Expect a Miracle
When Global Ministries connected the members of the First Church of Christ Longmeadow, Massachusetts with a new group of some 50 pastors in Port-au-Prince in 1996, little did they realize that they were about to embark on a long and mutually satisfying journey….
When Global Ministries connected the members of the First Church of Christ Longmeadow, Massachusetts with a new group of some 50 pastors in Port-au-Prince in 1996, little did they realize that they were about to embark on a long and mutually satisfying journey. One of those church members, Dr. Mark Pohlman, made his first visit to CONASPEH’s (the National Spiritual Council of Churches) recently dedicated school in 1998 and has continued to visit the program since that date.
In those early years, FCC Longmeadow members saw CONASPEH add a medical clinic to the school which was initially staffed with a nurse and part-time doctor and sought opportunities to support the fledgling program. One way was to help with scholarship money for medical students sponsored by CONASPEH while another was to give money for the printing of 1,000 Creole copies of the book “Where There is No Doctor.”
It was during Executive Director, Patrick Villier’s, 2004 trip to the FCC Longmeadow that supportive church members learned of CONASPEH’s plan to start a nursing school the following year. Those with a medical background knew that such a vision would not be realized without monumental challenges and were therefore skeptical but when Patrick returned a year later to the Longmeadow church and said the nursing program was going “very well” they knew, as Dr. Pohlman stated, that the “train had left the station”.

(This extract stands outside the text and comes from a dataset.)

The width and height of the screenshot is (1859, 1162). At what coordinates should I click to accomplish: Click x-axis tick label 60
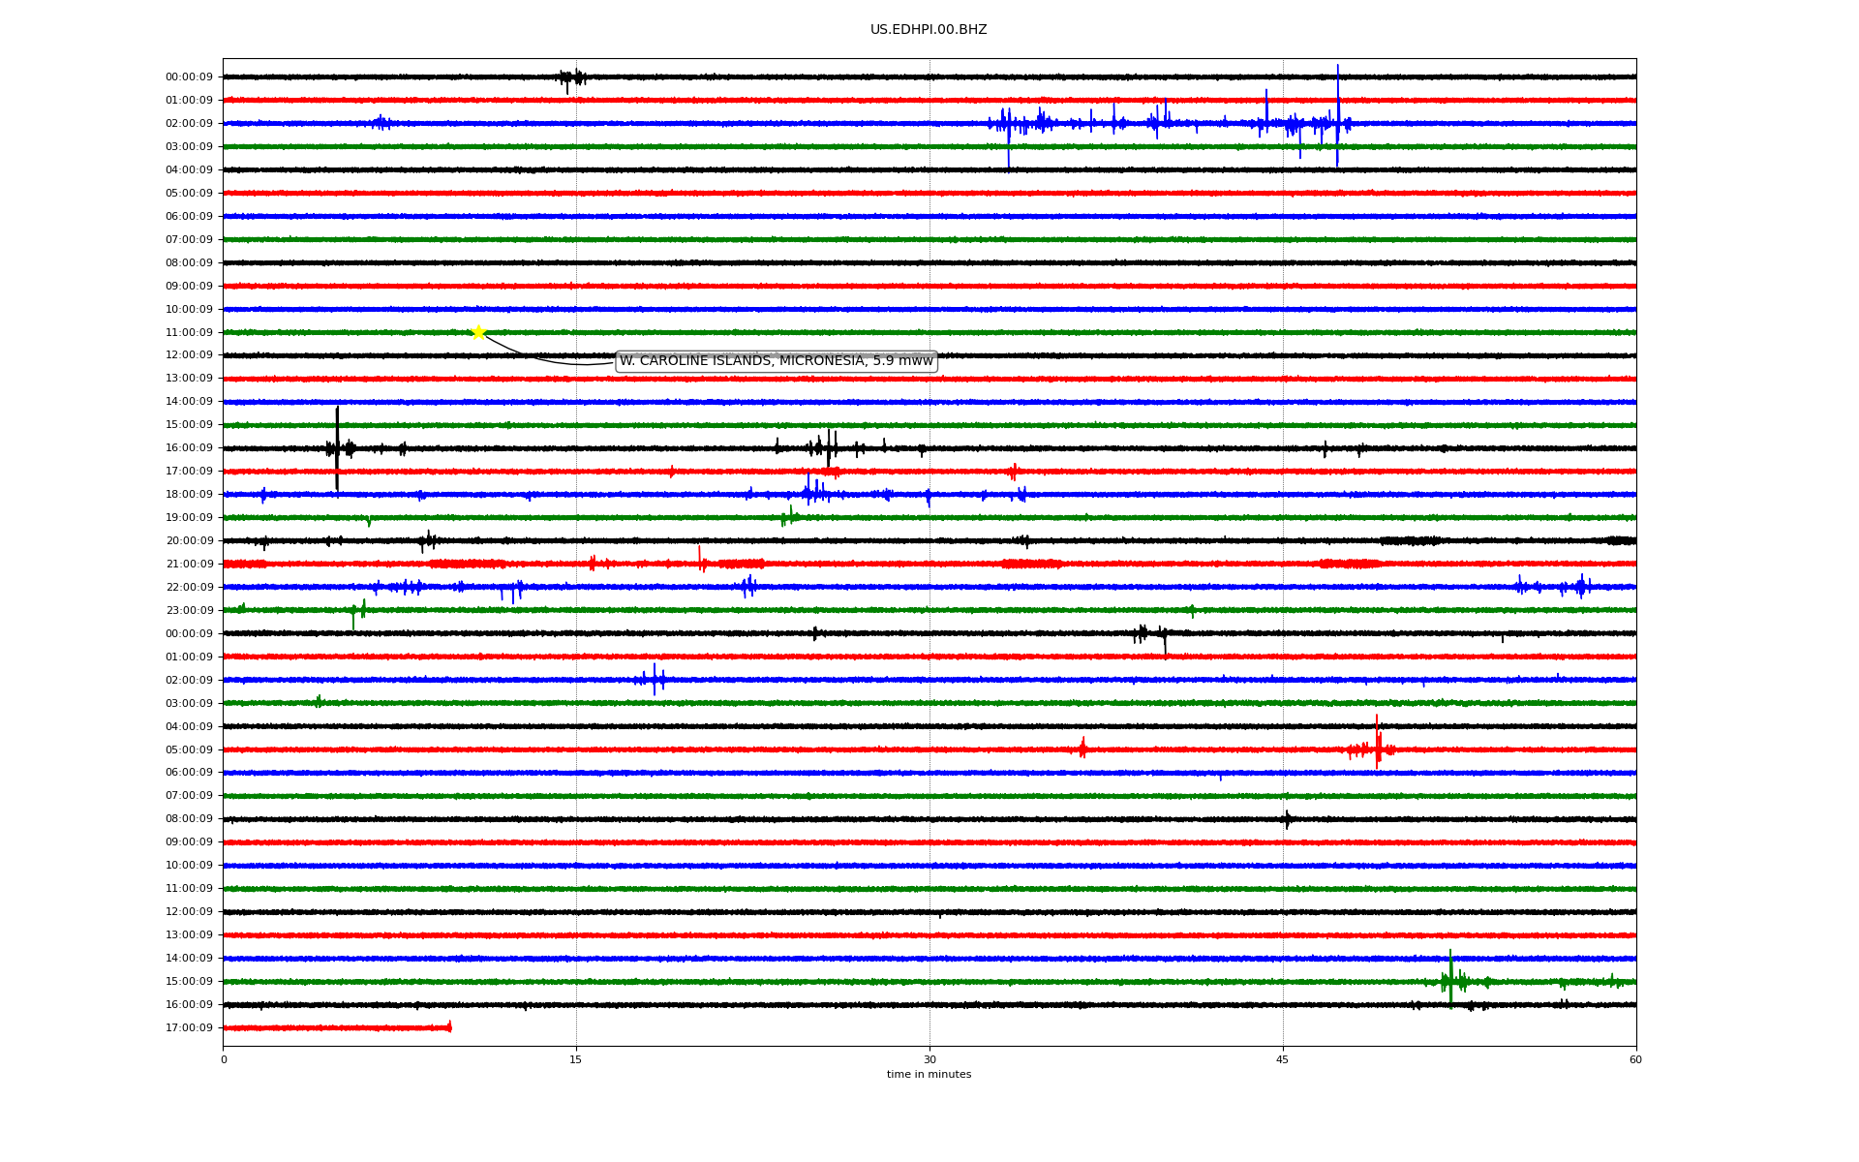click(x=1635, y=1060)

Not wanting to be left behind, the Longmeadow group came on board and since that time has been involved in the medical program in countless ways: bringing nursing supplies, various teaching charts in French and English, medical dictionaries in Creole, French, Spanish and English and text books written in French. They have taught courses on rehydration, emergency care, sanitation and hand washing techniques, common infections, and the diagnosis of congenital dislocation of the hips in newborns. They have donated computers and nursing computer programs and have given nursing kits which included a stethoscope, blood pressure cuff, thermometer, tape measure, and a watch to graduating nurses.
While the Longmeadow group is one long-time partner with CONASPEH there are countless other teams and missionaries from the U.S. and Puerto Rico who have also brought so willingly their expertise, skills, resources and love-filled hearts to stand alongside this growing medical program. This was especially evident following the 2010 earthquake when many of CONASPEH’s nursing students were killed and medical doctors, nurses, trauma experts and nursing school professors made a commitment to rebuild CONASPEH’s nursing program.
It is very difficult for private nursing schools to compete financially with state supported programs in Haiti but despite this disadvantage Patrick Villier’s dream of seeing the Karen School of Nursing, named after long-time supporter Karen Yount, become an accredited, four-year baccalaureate program is becoming a reality. In a country that has no similar private program it seems to be a miracle in the making and we who live and work in this island nation know that miracles still happen…
Tim and Diane Fonderlin serve with the National Spiritual Council of Churches of Haiti (CONASPEH). Tim works as a sustainable community development and micro-credit consultant. Diane teaches at St. Andrew Theological Seminary as well as being a co-administrator of the seminary.